We can also create a function to evaluate our model. It is very similar to the previous one, but the main differences are:
    
1. We use torch.no_grad() to prevent gradient computations and changing the weights of the model.
2. Once we have the predicted distribution, we use .argmax to compute the most probable digit. We also compute the accuracy of our model

In [53]:
def test(model, device, test_loader):
    model.eval()
    test_loss = 0
    correct = 0
    with torch.no_grad():
        for data, target in test_loader:
            data, target = data.to(device), target.to(device)
            output = model(data)
            test_loss += F.nll_loss(output, target, reduction='sum').item() # sum up batch loss
            pred = output.argmax(dim=1, keepdim=True) # get the index of the max log-probability
            correct += pred.eq(target.view_as(pred)).sum().item()

    test_loss /= len(test_loader.dataset)

    print('\nTest set: Average loss: {:.4f}, Accuracy: {}/{} ({:.0f}%)\n'.format(
        test_loss, correct, len(test_loader.dataset),
        100. * correct / len(test_loader.dataset)))

Now, we are going to load the dataset. Since the MNIST dataset is very popular, PyTorch already has it included into datasets.MNIST, and will automatically download it the first time. We can also specify some transformations, like converting the matrix to a tensor and normalize the pixels

Note that we create two data loaders: one for the training set and another one for the testing set. Since this is just a quick experiment, we are not going to validate the initial hyperparameters, so we don't create another data loader for a validation set.

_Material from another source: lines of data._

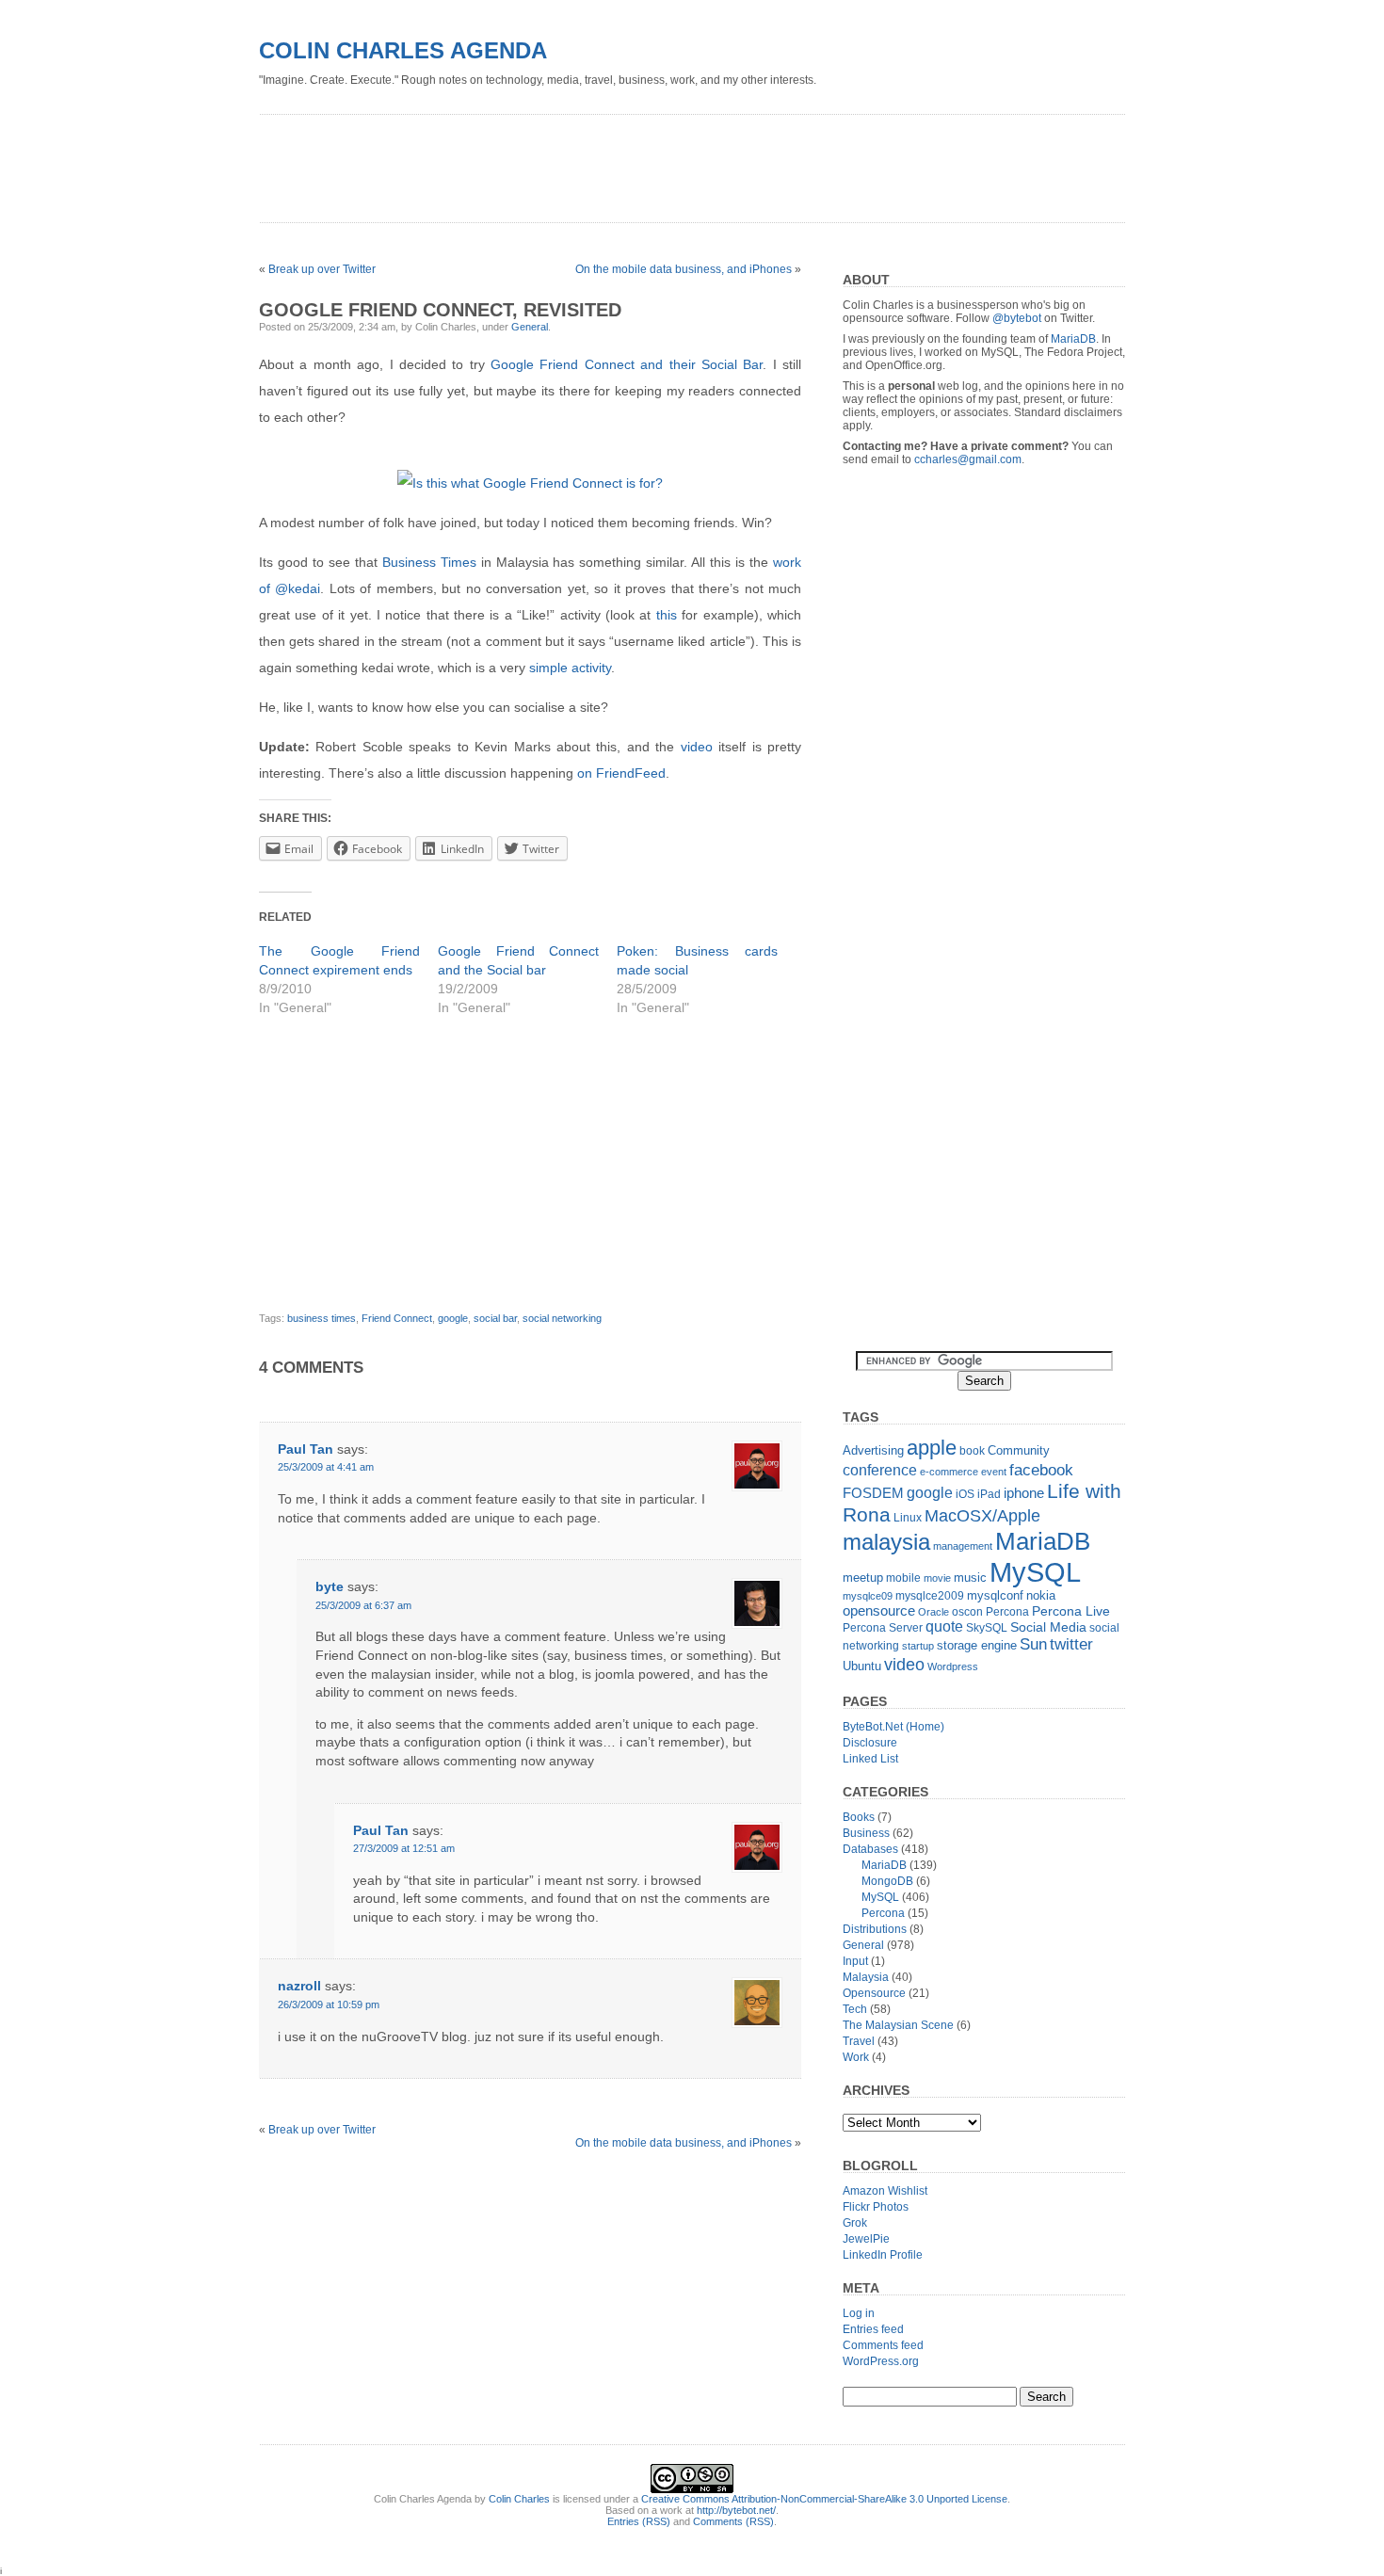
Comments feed (883, 2345)
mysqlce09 (868, 1596)
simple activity (570, 667)
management (962, 1546)
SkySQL (986, 1627)
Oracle (933, 1612)
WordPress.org (881, 2361)
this (666, 614)
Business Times (429, 562)
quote (944, 1626)
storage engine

The main benefit of the DataLoader class is that it creates an object which can be used in a for loop, as we did in the previous train function, to iterate over the minibatches.

In [45]:
train_loader = torch.utils.data.DataLoader(
    datasets.MNIST('../data', train=True, download=True,
                   transform=transforms.Compose([
                       transforms.ToTensor(),
                       transforms.Normalize((0.1307,), (0.3081,))
                   ])),
    batch_size=batch_size, shuffle=True, **kwargs)

test_loader = torch.utils.data.DataLoader(
    datasets.MNIST('../data', train=False, transform=transforms.Compose([
                       transforms.ToTensor(),
                       transforms.Normalize((0.1307,), (0.3081,))
                   ])),
    batch_size=test_batch_size, shuffle=True, **kwargs)

Now, we are almost done! We just instantiate the model, and tell which optimizer are we going to use, in this case, stochastic gradient descent

In [55]:
model = LogisticRegression().to(device)
optimizer = optim.SGD(model.parameters(), lr=lr, momentum=momentum)

And finally, a simple loop over the number of epochs. This should take over a few minutes in a simple laptop cpu..

In [47]:
for epoch in range(1, epochs + 1):
        train(model, device, train_loader, optimizer, epoch)
        test(model, device, test_loader)




Test set: Average loss: 0.2997, Accuracy: 9142/10000 (91%)




Test set: Average loss: 0.2880, Accuracy: 9189/10000 (92%)




Test set: Average loss: 0.2820, Accuracy: 9187/10000 (92%)




Test set: Average loss: 0.2968, Accuracy: 9162/10000 (92%)




Test set: Average loss: 0.2784, Accuracy: 9216/10000 (92%)




Test set: Average loss: 0.2759, Accuracy: 9238/10000 (92%)






Test set: Average loss: 0.2719, Accuracy: 9214/10000 (92%)




Test set: Average loss: 0.2766, Accuracy: 9234/10000 (92%)




Test set: Average loss: 0.2749, Accuracy: 9215/10000 (92%)




Test set: Average loss: 0.2743, Accuracy: 9223/10000 (92%)



As our first attemp, we obtained over 92% accuracy, which is not so bad, but soon we will see how to vastly improve on this result!